In 1997, Bookchin forayed into interactive computer and video installations with Marking Time (1997). In a dark room, a text is projected onto a wall letter by letter, describing the activities of three prisoners during the four days leading up to their execution in an Arkansas prison.

The visitor is invited to sit at a table with a computer and monitor, facing the projected text on the wall. On the monitor, one of the inmate's faces appears, and the visitor can navigate across this face while the computer records every click and sweep of the mouse across the prisoner.

The result is a motion study in the form of an abstract drawing. Visitors play the role of surveyor and surveyed, exacting control over the prisoner's body while having their own movements traced and captured by the computer. "The work also reflects on the ability of the computer to survey and record all choices and movements of any user at any time and parallels this to the model of the prisoner/prison guard." (3).

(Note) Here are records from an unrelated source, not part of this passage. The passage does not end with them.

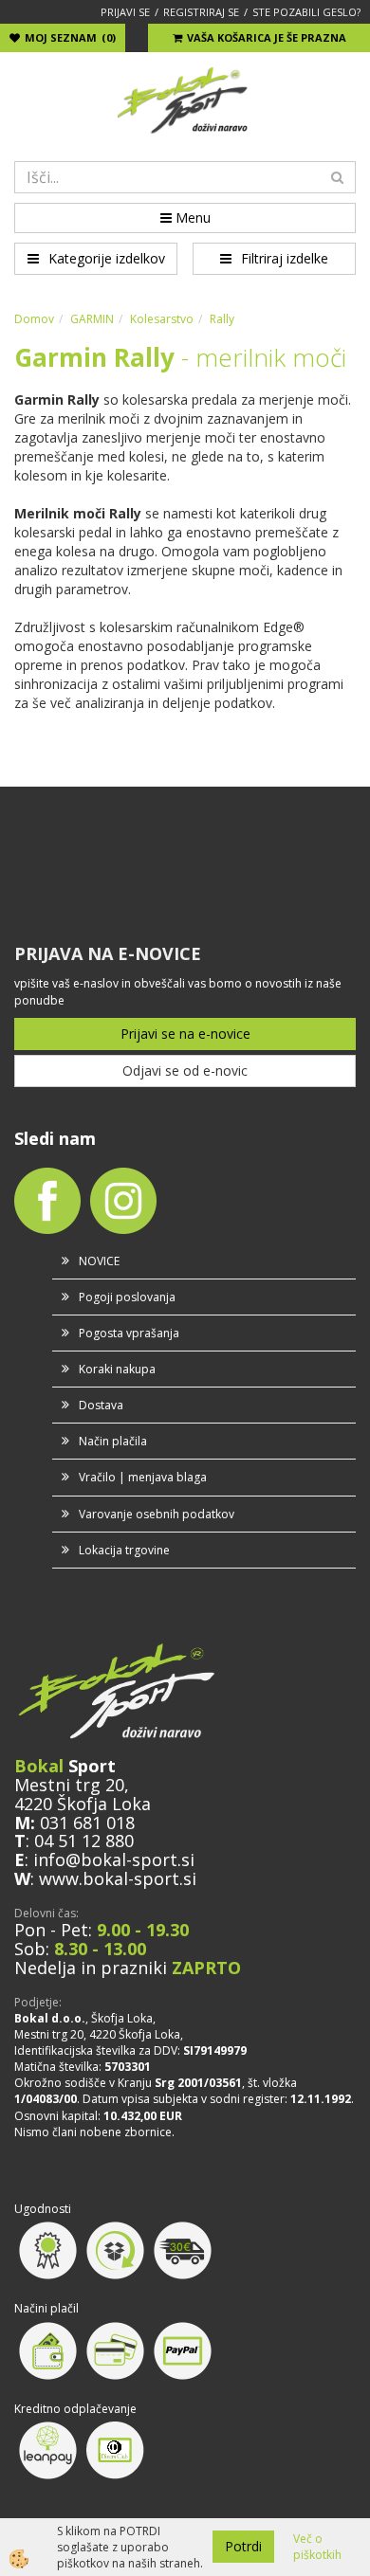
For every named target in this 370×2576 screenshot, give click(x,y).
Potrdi (243, 2546)
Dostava (101, 1405)
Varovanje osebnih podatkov (156, 1514)
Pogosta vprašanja (129, 1333)
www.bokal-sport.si (117, 1878)
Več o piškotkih (317, 2547)
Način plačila (113, 1441)
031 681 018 (87, 1822)
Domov (34, 319)
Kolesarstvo (162, 319)
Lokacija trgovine (124, 1550)
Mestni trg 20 (69, 1784)
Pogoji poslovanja (127, 1297)
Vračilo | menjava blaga (143, 1477)
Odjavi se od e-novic (185, 1070)
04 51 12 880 (84, 1840)
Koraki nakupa (117, 1369)
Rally (222, 319)
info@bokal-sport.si (113, 1859)
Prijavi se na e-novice (185, 1034)
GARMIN (92, 319)
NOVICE (99, 1261)
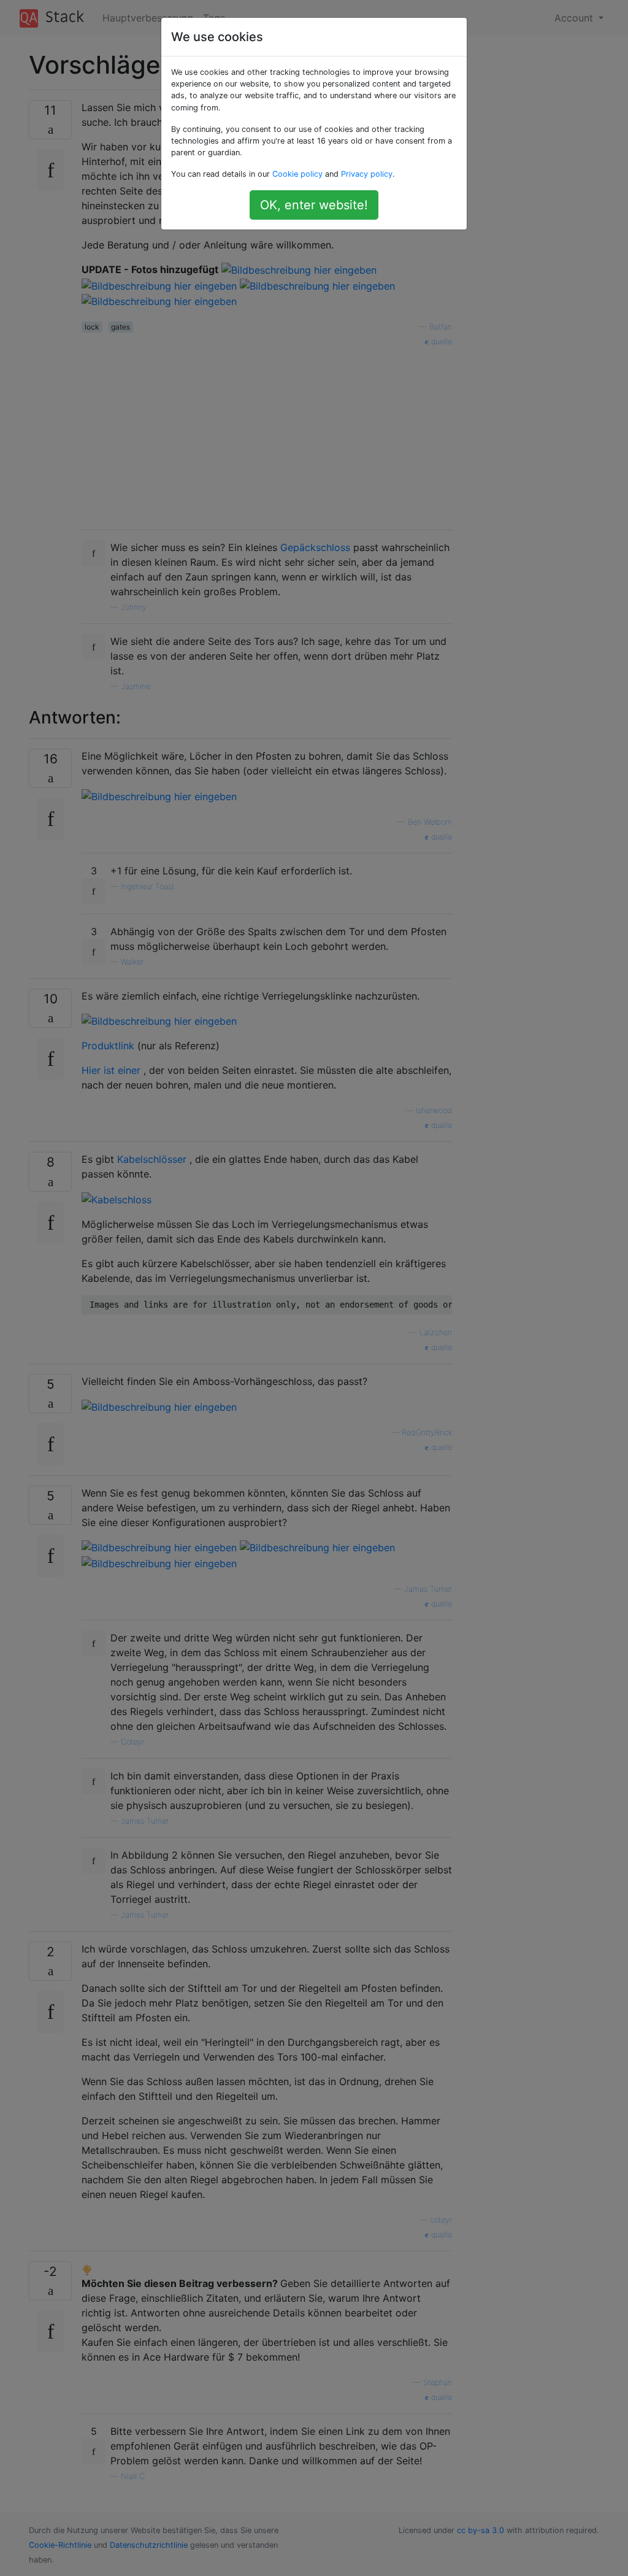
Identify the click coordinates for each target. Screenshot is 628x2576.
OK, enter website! (314, 205)
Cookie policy (297, 174)
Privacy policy (366, 174)
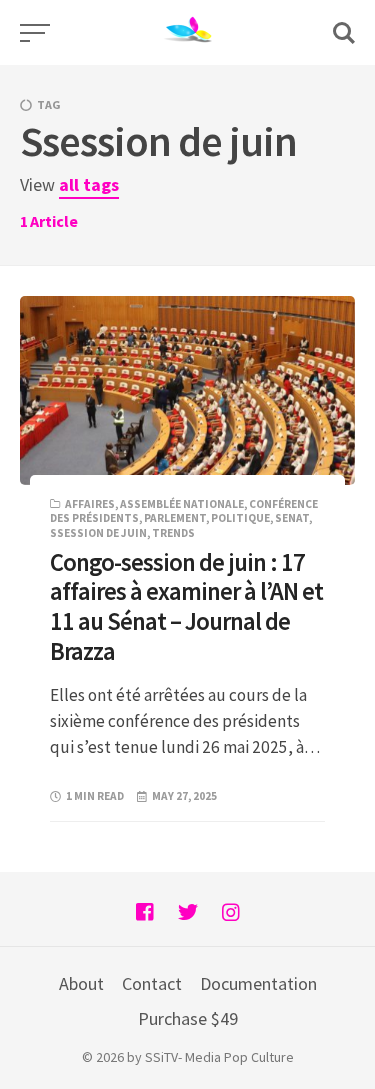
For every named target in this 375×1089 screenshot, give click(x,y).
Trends (173, 533)
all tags (89, 184)
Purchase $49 (188, 1018)
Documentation (258, 983)
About (81, 983)
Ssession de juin (98, 533)
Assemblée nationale (182, 504)
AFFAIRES (90, 504)
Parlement (175, 518)
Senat (292, 518)
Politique (240, 518)
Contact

Besides publishing numerous articles on Internet art, culture and theory, Bookchin has turned her attention to game culture The Intruder (1999-2000) is her first Internet-based "game."

"The Intruder is an experimental adaptation of a short story by Jorge Luis Borges. The Intruder is the first project of its kind, a new hybrid form of narrative that exists on the border of computer and video arcade games, cinema and literature. The Intruder is an interpretative (re) reading of a text by Borges. I am using his short story, The Intruder (La Intrusa), a love triangle with a brutal and misogynistic ending, as an analogy for basic game narratives-invasion by an other/an alien (in this case a woman) who must be eliminated to bring about resolution and closure." (4)

While adopting the format and symbolism of the computer or video game, this work also deals with gender politics and stereotypes as played out in the traditional storyboard of the game. The Intruder has been presented from October 28 to November 25, 2000, at MonteVideo/TBA, the Netherlands Media Art Institute (Amsterdam, the Netherlands) as part of the exhibition Over_Game, a show dedicated to artists inspired by game culture.

Angela Plohman © 2000 FDL

(1) Patricia C. Phillips, "Natalie Bookchin - Franklin Furnace", ARTFORUM vol. 28 no 9 (mei 1991): 148.

(2) Natalie Bookchin, "Artist Statement: The Databank of the Everyday", Leonardo vol. 29 no 5 (1996): 409.

(3) Natalie Bookchin, Marking Time, August 30 2000.

(4) Natalie Bookchin, University of California, Los Angeles, July 10, 2000.